Turkish unions call national protest strike after 282 die in mine disaster
Unions are furious over what they say are poor safety standards since the formerly state-run mine in Soma was leased to a private firm
Four Turkish labour unions called for a national one-day strike on Thursday in protest against the country’s worst industrial disaster that killed at least 282 people in a coal mine in western Turkey.
Representing workers in a range of industries, the unions are furious over what they say are poor safety standards since the formerly state-run mine in Soma, located about 480 kilometres southwest of Istanbul, was leased to a private firm.
“Hundreds of our worker brothers in Soma have been left to die from the very start by being forced to work in brutal production processes in order to achieve maximum profits,” a statement from the unions said.
“We call on the working class, labourers and friends of labourers to stand up for our brothers in Soma,” it said, urging people to wear black.
As rescuers pulled dead bodies from the site and hopes dimmed for another hundred workers still believed to be trapped inside, anger swept a country which has boasted a decade of rapid economic growth but still suffers from of the world’s worst workplace safety standards.
Furious residents broke windows at the local government offices in Soma on Wednesday, heckled Prime Minister Tayyip Erdogan when he visited the site and jostled his entourage.
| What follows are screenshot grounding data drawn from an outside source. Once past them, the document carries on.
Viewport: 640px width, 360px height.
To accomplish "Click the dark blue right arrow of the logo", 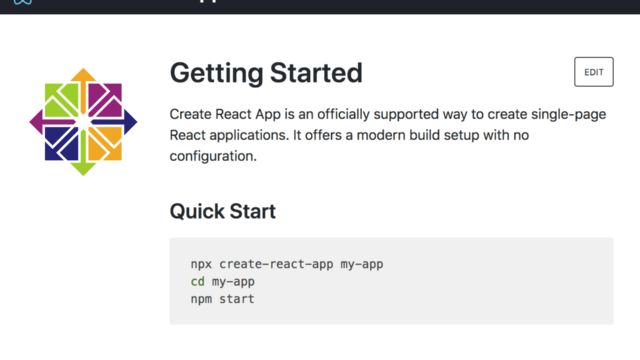I will 116,122.
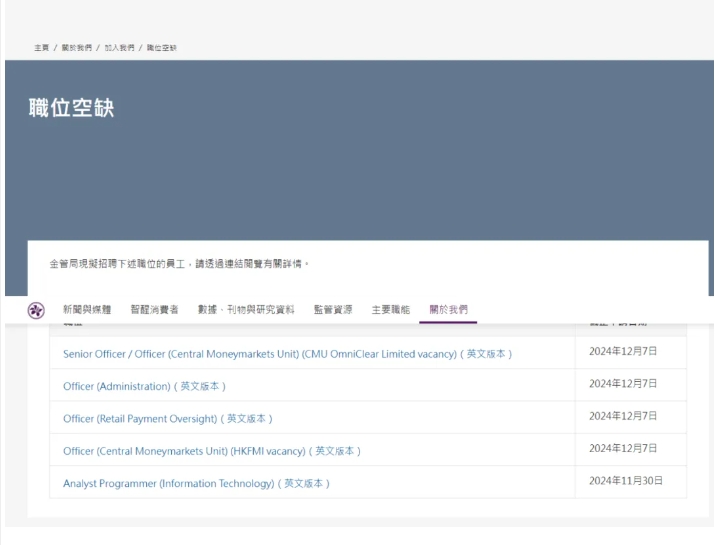Open the 新聞與媒體 menu
The image size is (715, 545).
87,310
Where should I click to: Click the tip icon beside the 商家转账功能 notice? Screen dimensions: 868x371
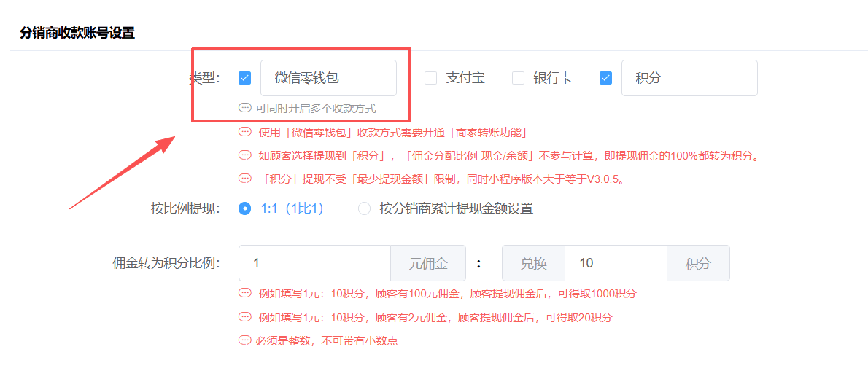[245, 133]
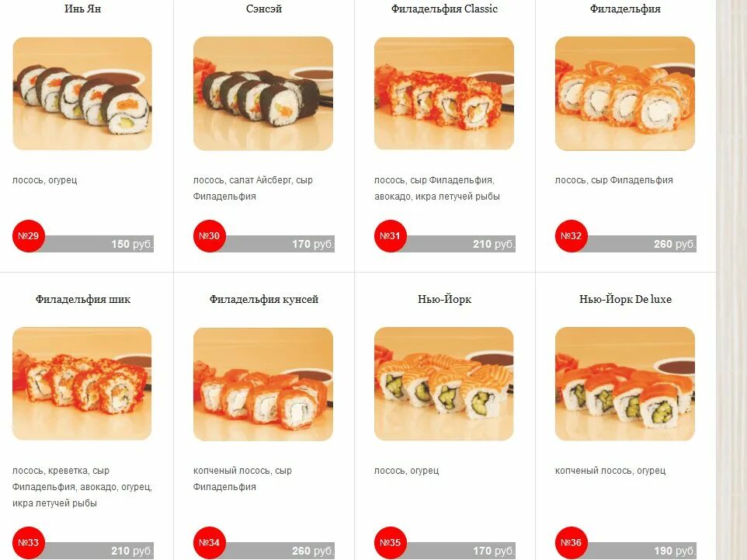Click the red №30 badge
Viewport: 747px width, 560px height.
(209, 236)
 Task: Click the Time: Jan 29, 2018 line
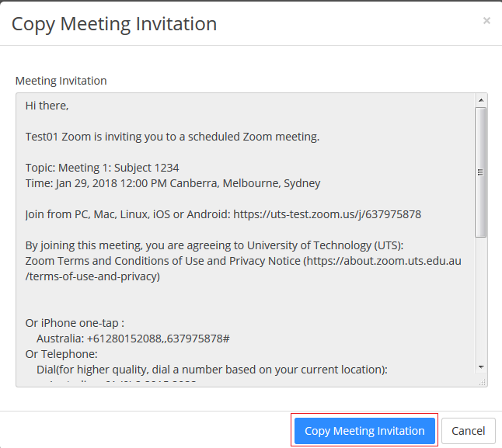pos(173,183)
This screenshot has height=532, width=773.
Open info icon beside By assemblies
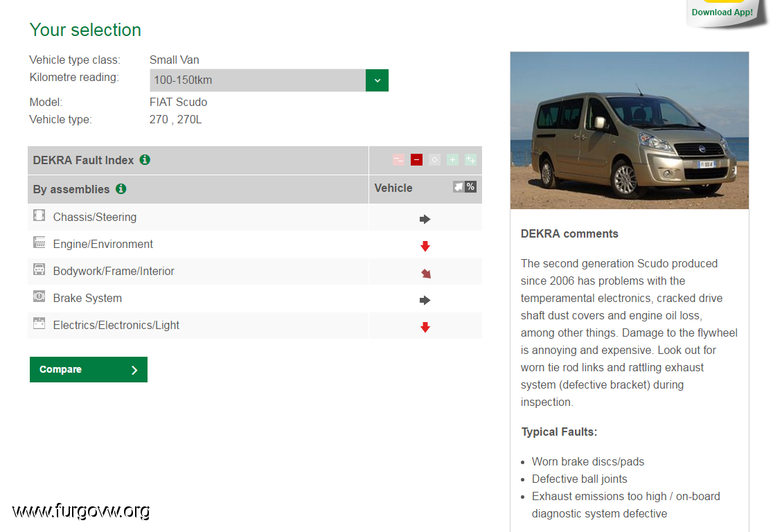click(121, 189)
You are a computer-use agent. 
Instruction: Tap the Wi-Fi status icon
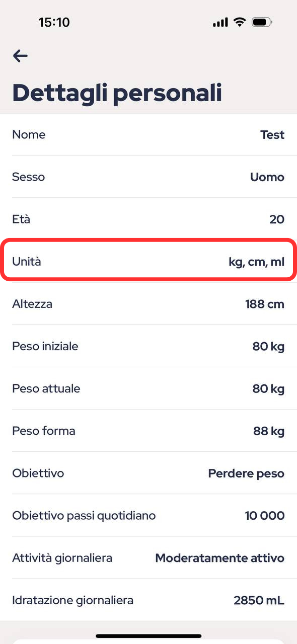(239, 22)
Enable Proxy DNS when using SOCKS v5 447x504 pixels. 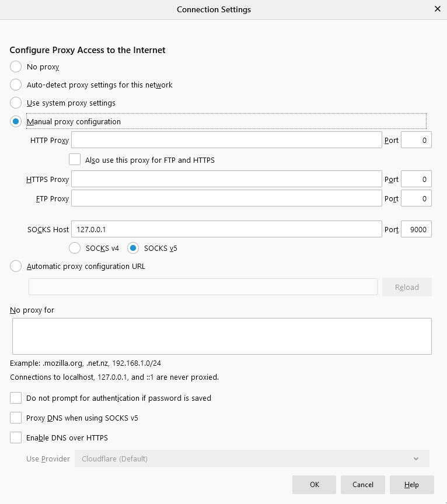click(x=16, y=418)
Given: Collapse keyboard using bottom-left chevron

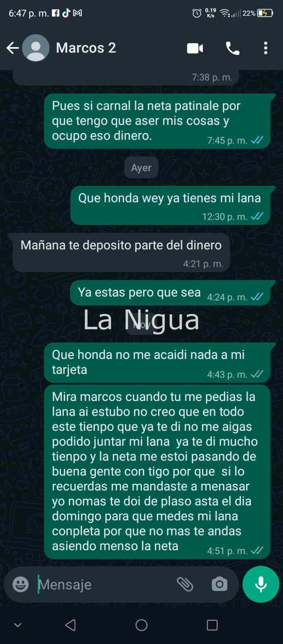Looking at the screenshot, I should tap(18, 625).
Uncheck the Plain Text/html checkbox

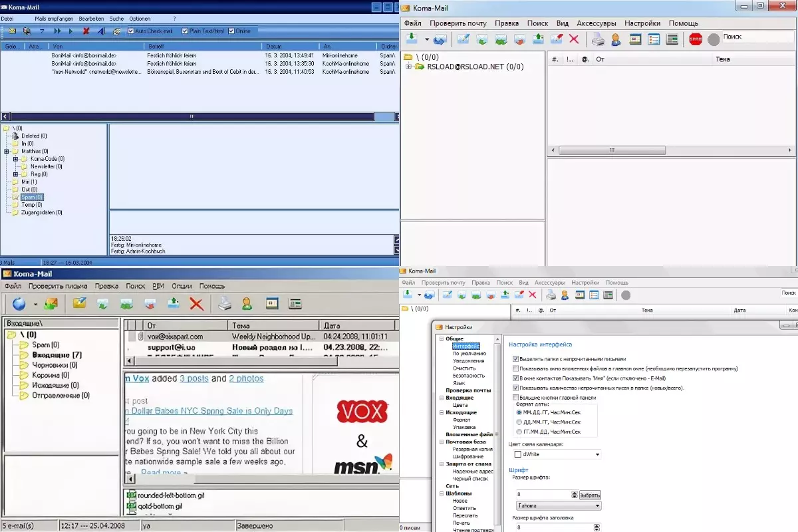click(x=185, y=31)
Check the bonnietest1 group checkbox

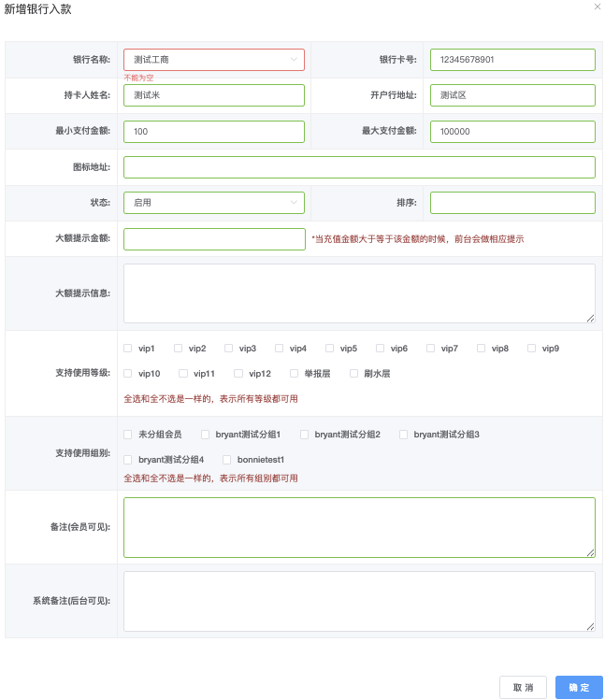tap(227, 460)
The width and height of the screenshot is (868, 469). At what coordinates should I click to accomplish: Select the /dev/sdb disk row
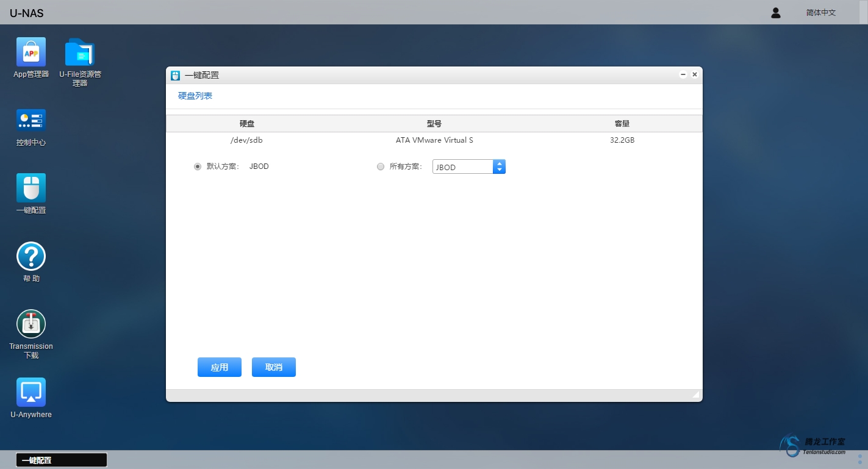coord(434,140)
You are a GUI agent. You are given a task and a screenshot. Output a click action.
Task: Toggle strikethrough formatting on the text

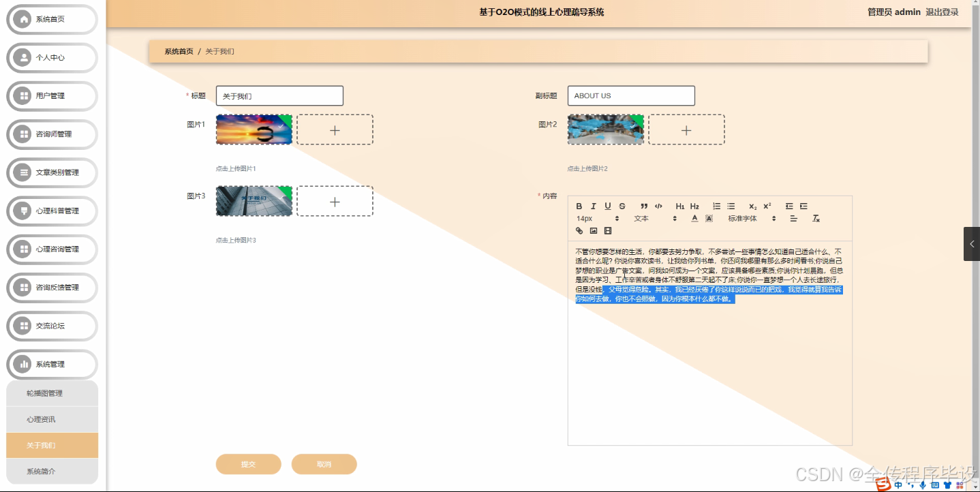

Pockets of protests erupted in Istanbul and the capital Ankara.
The nation’s previous worst accident was in 1992, when a gas blast killed 263 workers in the Black Sea province of Zonguldak.
The rescue operation was hampered late on Wednesday as the fire inside the mine continued, making it extremely hazardous for the rescue crew to retrieve bodies.
Energy Minister Taner Yildiz said the ventilation systems which pumped fresh air into the mine had been relocated and that the teams were getting ready to go back inside.
But more than 40 hours have passed since the fire knocked out power and shut down the ventilation shafts and elevators, and both government officials and rescue workers see little chance of more survivors coming out alive.